When I think of your first days of school — especially those early years — I think of that excitement. I think of my your dread and back-to-school night groans as the years progressed and having to get up early after a long, lazy summer became such agony. I think of first morning pancakes shaped in the number of your grade. I think of taking pictures out on the back deck and then again in the front of the house because there’s never enough light out on the deck and the first ones end up too dark. I think watching you at the bus stop until you were safely on. I think of how there’s such a flurry of morning activity and then suddenly you’re just gone and I’m left in a strikingly silent house with a mess of dried pancake batter and feelings. I think of how every single year I wonder constantly what you’re doing while I’m baking your annual back-to-school cupcakes and watching morning television before taking a nap tidying up the house. I think of how much I miss having you around.

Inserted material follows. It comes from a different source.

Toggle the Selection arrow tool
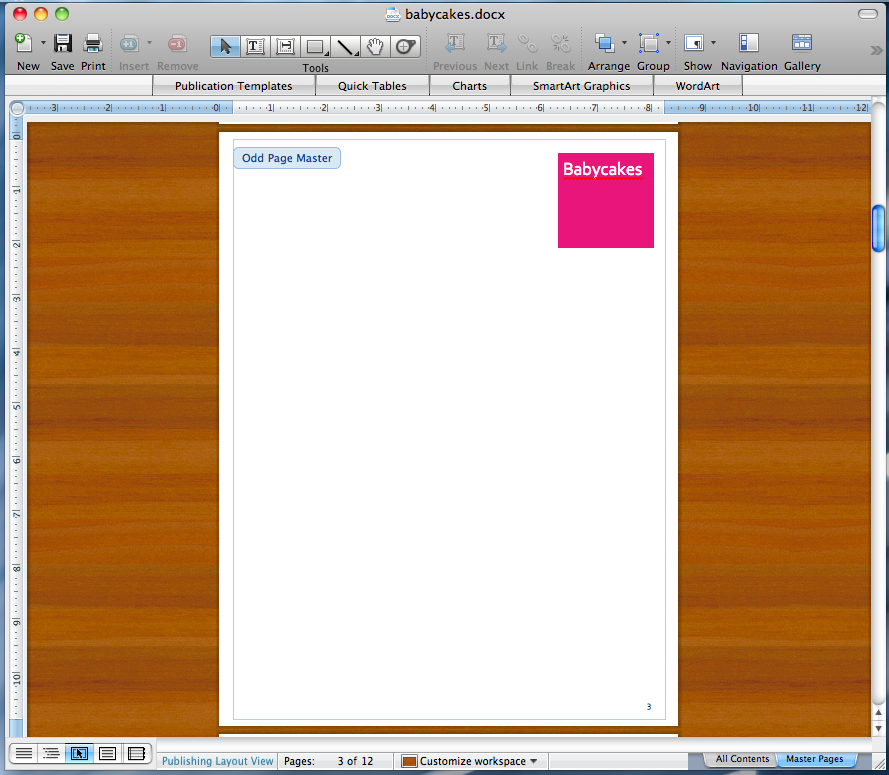The height and width of the screenshot is (775, 889). (x=225, y=46)
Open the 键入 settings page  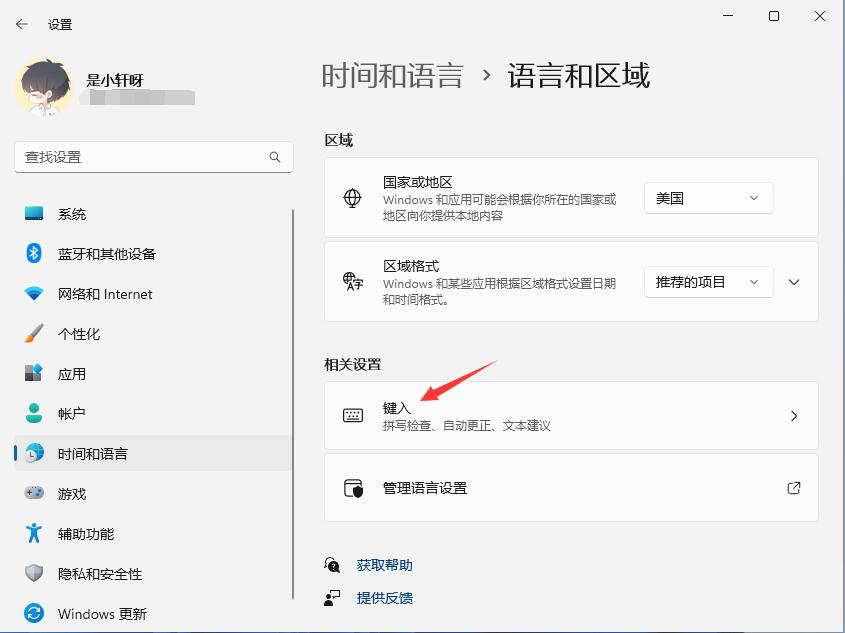(x=570, y=416)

This morning, as one of you begins your junior year of college and the other your sophomore year of high school, I’m thinking of all those first days. I’m smiling remembering your giant backpacks and your eager faces. I’m laughing thinking about some of your fashion choices (so many sequins). I’m still struggling, of course, with the realization that time marches on without my permission, but the giant mimosa joy I feel to have so many memories helps balance things out. At least that’s what I try to convince myself. And despite the 280 miles that keeps one of you from enjoying the number shaped pancakes and makes it a bit more difficult to take that first day of school photo (request for a selfie, please), I’m once again right here, about to take a nap on the couch, wondering — constantly — what both of you are doing in your big, sterile classrooms.
Something I’m trying not to think about? The fact that one day soon — too soon — there won’t be any first days left. That ‘flurry of activity and then you’re just gone and I’m surrounded by silence’ is all too quickly taking on an entirely new meaning. Soon I’ll have to rely on the memories of sparkly shirts and questionable chokers, of complaints about setting alarm clocks and doing homework, and of end-of-day stories and cupcakes to fill the staggering void.
But not yet.
Today is another first day — for all three of us. And like it or not, I hope both of you grab hold of it.
Get excited about the possibilities that a new year brings.
Be present.
Have fun.
Make memories.
Make mistakes.
Learn from them.
Wear something sparkly if you want.
Eat two cupcakes.
I’ll be right here, remembering the firsts, denying the impending lasts, and most importantly, taking a nap.